Another statute cited in the suit states that the municipality “shall have the burden of proving that an annexation ordinance is reasonable for the overall well-being of the communities involved.”
Woodruff said the statutes regarding annexation are contradictory.
The third claim in the suit is that prior to 1998 plaintiffs were entitled to a jury trial. Now the responsibility of deciding a challenge to an annexation is left to a judge or chancellor.
“And we’re saying that when the government wants to do something we’re entitled to a jury trial,” Woodruff said.
Woodruff filed an emergency motion Monday for a temporary restraining order to keep the city from going any further with the pending annexation. This motion stated in part that, “The Tennessee statutes establishing the grounds for contesting an annexation, the precise procedures required for such a challenge and the burdens of proof in such a challenge are ambiguous and contradictory and Plaintiffs are unable to ascertain the proper procedures for challenging the annexation and grounds for contesting the annexation.”
Listed as plaintiffs in the suit are Eric Henley, David Feathers, Randall Jessee, Richard Wagner and Scott Drumwright. Woodruff said four of the men own property in the recent annexation area and one man owns property in the proposed annexation area.
City commissioners approved in early May the annexation of the Suncrest Drive area of Gray. This was done after much opposition from Gray residents. In the end, about 220 acres that were in the original annexation plan were removed.
The second phase of the annexation of parts of Gray includes parcels of land in Gray along the Bobby Hicks Highway from Interstate 26 north to the Washington County/Sullivan County line.
The first of three required readings on this new annexation ordinance was heard May 25. A second reading is scheduled for Thursday.
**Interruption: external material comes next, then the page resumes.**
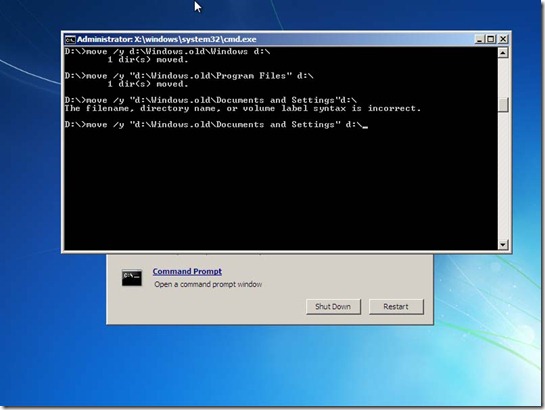Close the Administrator cmd.exe window

[503, 39]
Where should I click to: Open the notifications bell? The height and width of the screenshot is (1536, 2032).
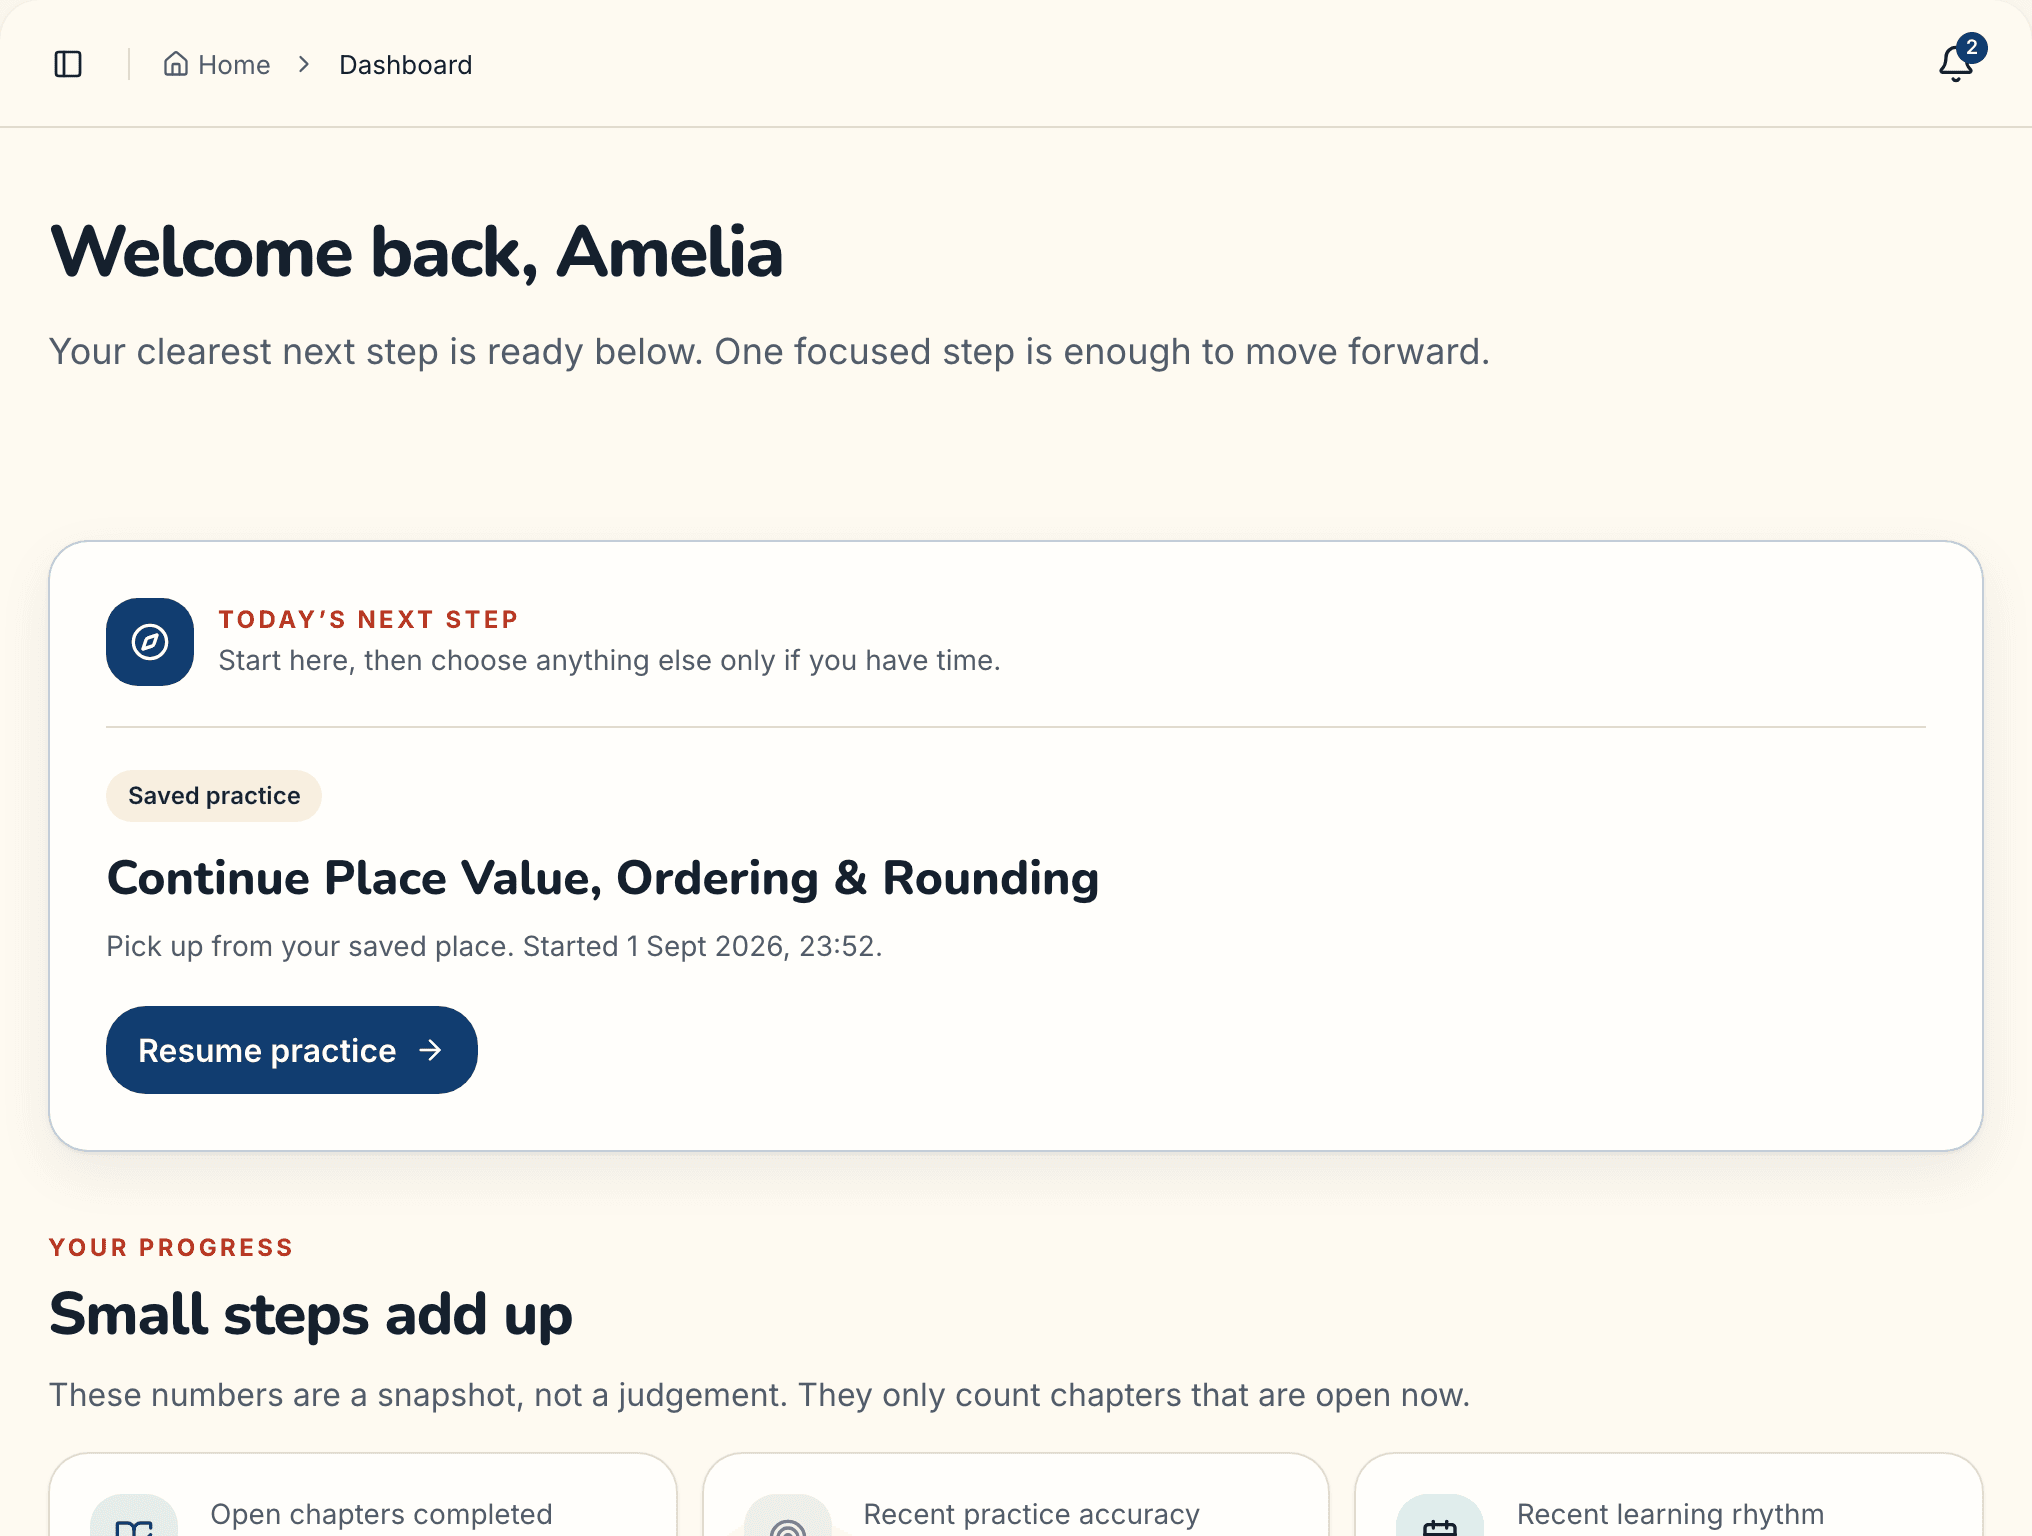[x=1956, y=64]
The final reading and vote is expected July 19.
Woodruff said the suit is only focusing on the annexations of Gray, but there could be implications for annexations across the state.
“Now if we win and the statute is held to be unconstitutional, that raises interesting questions about whether anybody can challenge a prior annexation,” he said. “Whether you can undo an existing... annexation which was duly enacted even under an unconstitutional statute raises a whole new set of questions.”
The plaintiffs in the suit are seeking a declaration of the previous annexation of Gray null and void, a finding that the statutes regarding annexation to be unconstitutional, to prohibit the proceeding of the second phase of the Gray annexation and attorney’s costs and fees.
A city spokesperson said via email that the city has not received notice of the lawsuit and therefore could not comment.